Returning home from a Jehovah’s Witness event in Johnson City on April 6, 1997, the Lillelid family had no idea of the horrors they would be subjected to on that unforgettable day.
As the family made a quick stop at a rest stop, Vidar Lillelid approached a group of teenagers to talk to them about his faith. This would be the single worst decision Vidar would make. It would lead to the execution of his entire family.
Unbeknownst to Vidar and his family, they had approached six teenagers on a quest to “start Armageddon.”

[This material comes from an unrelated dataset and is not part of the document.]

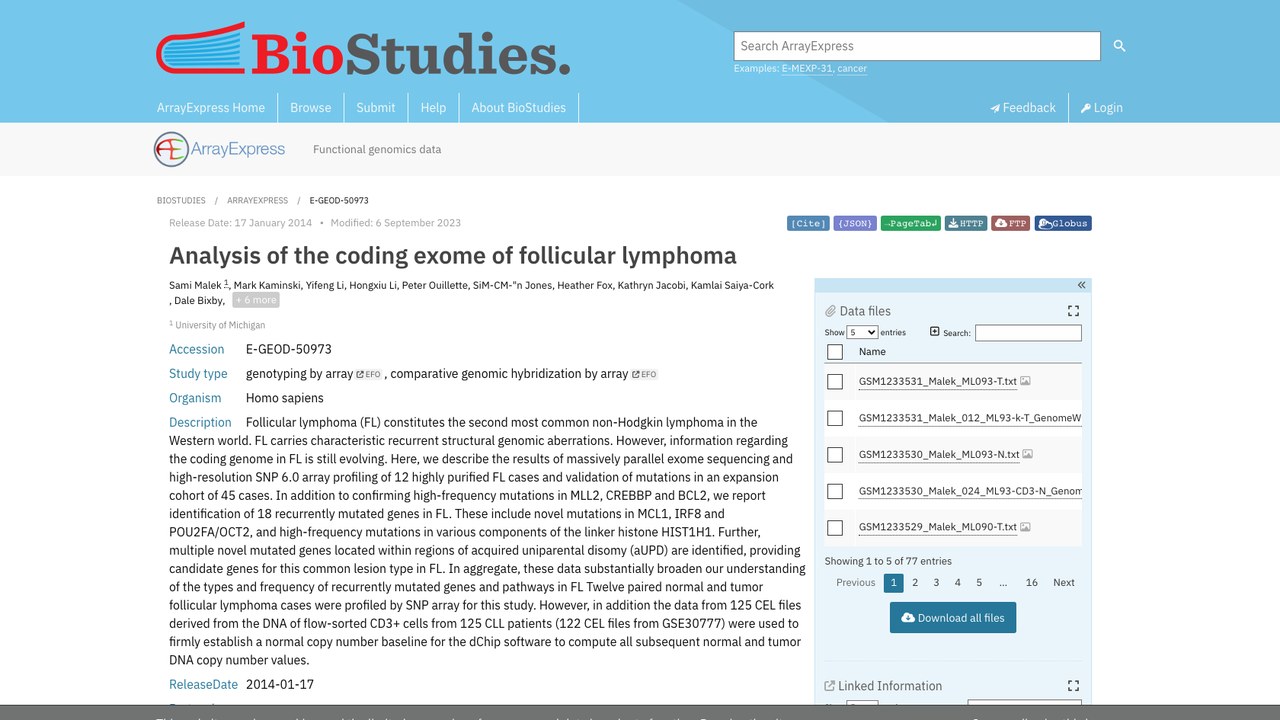Screen dimensions: 1280x720
Task: Focus the Search ArrayExpress field
Action: 917,46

The six teenagers — Karen Howell, Jason Bryant, Crystall Sturgill, Joseph Risner, Edward Mullins and Natasha Cornett — had fled their homes in southeast Kentucky with the intention of perpetrating killings across the region then fleeing to Mexico. They conjured up the plan during a drunken stupor at a motel in Pikeville, Ky. where they also attempted satanic rituals, burned “666” in the carpet and tried to contact the dead through a medium. The next night they stole some cash and all piled into one of their vehicles that was in very poor condition.
As they drove south they realized that they could not continue on their journey without stealing another vehicle. This is when they decided to take the Lillelid’s van.
It began with the teenagers simply wanting the vehicle, with Risner saying “I’m sorry about this. Everybody just be quiet and nothing’s going to happen to you. All we need is the van.” It quickly changed when Vidar Lillelid offered his keys and wallet, as the teens rejected his offering and forced the entire family into the car.
The group eventually pulled onto Payne Hollow Layne, a relatively desolate road with few homes spread about. This would be the Lillelid’s final stop.
The family was ushered into a ditch and then executed one-by-one, the only survivor being then two-year-old Peter. Before continuing their journey, the teenagers took personal items from the Lillelid’s as trophies for memory of the act they had committed. The six teenagers then immediately fled to Mexico but were taken into custody at the border. During their booking into Cochise County jail, Cornett was asked for her religious preference. She responded with one word: “Satan.”
The teenagers were eventually extradited back to Tennessee where they faced three counts of murder and one count of attempted murder. When they appeared in court to announce their pleas to each crime, all six teenagers plead guilty. All were sentenced to life in prison.
When asked years later why he believes the six teenagers decided to commit one of the worst acts to occur in East Tennessee’s long history, Berkley Bell, the lead prosecutor, said this:
“We always thought it might have been some kind of initiation. They did it to get the van, and that may have been the initial motivation. But I think they took advantage of the situation to engage in a satanic ritual. I think everybody participated in some fashion.”